Konu hassas bir yöne doğru gittiğinden hemen vazgeçiyorum. Üstümüzü giyip Atatürk Havalimanı'na gitmek üzere yola çıkıyoruz ve yolda soru-cevap devam ediyoruz. Hava, hafif yağmurlu. Daha yeni Doha'dan dönerken uyuyup kaldığımda üstümü sessizce örten o zarif genç kızın kimliğini hayal ediyorum. Bana o gün katılanların verdiği eylemden kalma pembe düdük ise cebimde.
-Türk Hava Yolları eskiden bu kadar sıkı güvenlik kontrolü olan bir şirket değildi ve bugün epeyce sıkı. Sence güvenlik zafiyeti var mı?
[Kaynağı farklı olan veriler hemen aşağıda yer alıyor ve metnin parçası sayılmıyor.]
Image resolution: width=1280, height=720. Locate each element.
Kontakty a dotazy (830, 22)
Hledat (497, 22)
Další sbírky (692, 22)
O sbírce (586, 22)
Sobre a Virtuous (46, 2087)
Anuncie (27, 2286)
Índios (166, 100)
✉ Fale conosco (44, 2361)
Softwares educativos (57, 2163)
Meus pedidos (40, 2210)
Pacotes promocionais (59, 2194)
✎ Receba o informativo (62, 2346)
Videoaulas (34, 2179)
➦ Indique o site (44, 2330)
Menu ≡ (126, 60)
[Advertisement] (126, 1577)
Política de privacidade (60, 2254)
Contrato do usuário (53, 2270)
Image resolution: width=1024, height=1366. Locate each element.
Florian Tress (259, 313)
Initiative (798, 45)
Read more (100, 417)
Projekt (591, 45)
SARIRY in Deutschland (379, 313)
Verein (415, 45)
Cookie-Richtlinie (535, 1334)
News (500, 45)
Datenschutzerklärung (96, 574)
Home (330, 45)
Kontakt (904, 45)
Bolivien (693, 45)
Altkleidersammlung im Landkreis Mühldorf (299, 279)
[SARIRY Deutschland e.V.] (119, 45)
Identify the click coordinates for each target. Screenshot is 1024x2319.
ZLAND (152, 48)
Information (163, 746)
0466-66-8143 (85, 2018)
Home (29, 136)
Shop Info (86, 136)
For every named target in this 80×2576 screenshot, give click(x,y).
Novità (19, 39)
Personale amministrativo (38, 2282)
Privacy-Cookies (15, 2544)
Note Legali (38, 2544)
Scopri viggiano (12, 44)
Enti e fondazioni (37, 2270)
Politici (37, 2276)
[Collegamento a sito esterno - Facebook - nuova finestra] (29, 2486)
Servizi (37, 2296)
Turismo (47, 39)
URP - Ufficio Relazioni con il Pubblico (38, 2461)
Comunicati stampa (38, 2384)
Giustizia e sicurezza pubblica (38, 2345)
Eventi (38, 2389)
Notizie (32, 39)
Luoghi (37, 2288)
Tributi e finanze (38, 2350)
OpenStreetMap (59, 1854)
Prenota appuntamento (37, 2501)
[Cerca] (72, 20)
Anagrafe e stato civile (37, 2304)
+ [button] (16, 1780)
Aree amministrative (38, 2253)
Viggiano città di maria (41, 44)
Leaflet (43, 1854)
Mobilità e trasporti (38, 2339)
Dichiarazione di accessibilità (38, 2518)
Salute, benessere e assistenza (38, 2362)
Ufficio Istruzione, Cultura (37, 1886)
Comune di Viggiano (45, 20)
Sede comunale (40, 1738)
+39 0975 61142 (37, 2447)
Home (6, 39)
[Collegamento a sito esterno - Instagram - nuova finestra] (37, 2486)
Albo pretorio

Olmaz mı? Kargo kapısından giren çıkan belli değil, taşeron firmaların kullandığı elemanların kim olduğu bilinmiyor. Bir de devletin özel korumaları var, onlara laf söyleyemezsin bile, iter geçer valla. Hatta belediyenin katı atık kamyonları apronda cirit atar. Pistin inşaatında müteahhidin şoförü hız denemesi yapıp kaza yaptı unutma. Yolcu ne kadar sıkı aranırsa aransın bence eskisi kadar güvenlik yok. İktidar sahiplerine dokunulamıyor. Ha bir de transit yolcular var. Nereden gelir? Hasta mıdır? Hangi alandan gelir bilinmez.
-Peki ya sendika, sence sizlerden ne istiyorlar?
Bilmek zor. İstedikleri belli, sadece kadrolaşmak, itaatkar kölelerin sahibi olmak. İyi çalışmak, işi iyi bilmek önemli değil ki. En verimli dönemlerinde atılıyor insanlar. Yerine ucuz ve hatta dil bilmeyen akraba ya da seçmenler alınıyormuş.
13 numaralı koltuk da yoktu uğursuz diye. Bülent Ersoy'la da görüşmüşler bu konuda. O da 'Oraya zaten oturmam ben başka yere otururum' demiş ya...
Çimlerin üzerinde iniş pistine yakın yerde kollarımızı açıp uçarcasına ardımızdan gelen uçaklarla poz verirken çok eğleniyoruz. Çok geçmiyor ki güvenlik görevlisi uyarıyor; 'Yassak kardeşim' Yani caddede resim çektirmek yasak. O arada son sorumu kulağına fısıldamaktan çekinmiyorum.
-Yine o kontuarın arkasına geçer miydin?
Ben kişiye özel hizmet yaparken o teşekkürü çok güzel alıyordum. Bugün o nezakette adamın VIP'e geleceğini sanmam. Kadına kadın gibi bile bakmıyorlar. Başbakan, Güler Kömürcü'ye 'Vücut dilinizi çok iyi kullanıyorsunuz' demişti ve bana da 'Çok havalısın sen...'
Artık kabin memurları sanki hizmetçi olarak görülüyor. Bilmiyorlar ki uçaktaki silahtan manifestoya, yangın çıksa ya da acil inişe geçilse tahliyeye, hatta temizlik ve bakıma, bavul taşımaya dek hamal gibi her şeyden sorumlu arkadaşlarımız. Yerde ise pek eleman kalmadı. Ben bir gün bu ülkede herkesin hakları için sahaya ineceğine inanıyorum. Umarım Hava-İş, bunu başarır. Başkan Atilay Ayçin'e hep güvenmişimdir. Bak, o eylemde hava ulaşımında hiçbir aksama yaşanmasına fırsat vermedi ekipler; bavullarıyla geldi, çocuklarıyla geldi eyleme insanlar. Kocasından izinsiz gelen pilot eşleri de vardı. Ve unutma seni tüm ekipler çok seviyor, ancak kaygılanıyorum da senin için. Hani bir de kara listeye alınırsan Anadolu Jet'e bile muhtaç kalırsın.
Uçaklar birbiri ardına üzerimizden teğet geçerek eski Cumhuriyet Pisti'ne iniş yaparken rüzgarında adeta yarına kanat açıyoruz. Sevgi'nin sevgisi içimi bir kez daha ısıtıyor
Peki ya bir sonraki diyorum...
'9 Haziran'da Beyoğlu'nda 'Teras 6'da yemeğimiz var. Tüm uçuş ekiplerinin... Gelsene sen de. 'Havacılık bir 'cılık' meslektir' der adını vermeyeceğim önemli bir amirim. Bak zaten ilk geldiklerinde imza attılar apronda, deve kesip mesajı verdiler. 'Ben keserim' dediler. Ama laik, demokratik, sosyal devletine inanan çalışan ve emek veren herkes hakkını söke söke alır.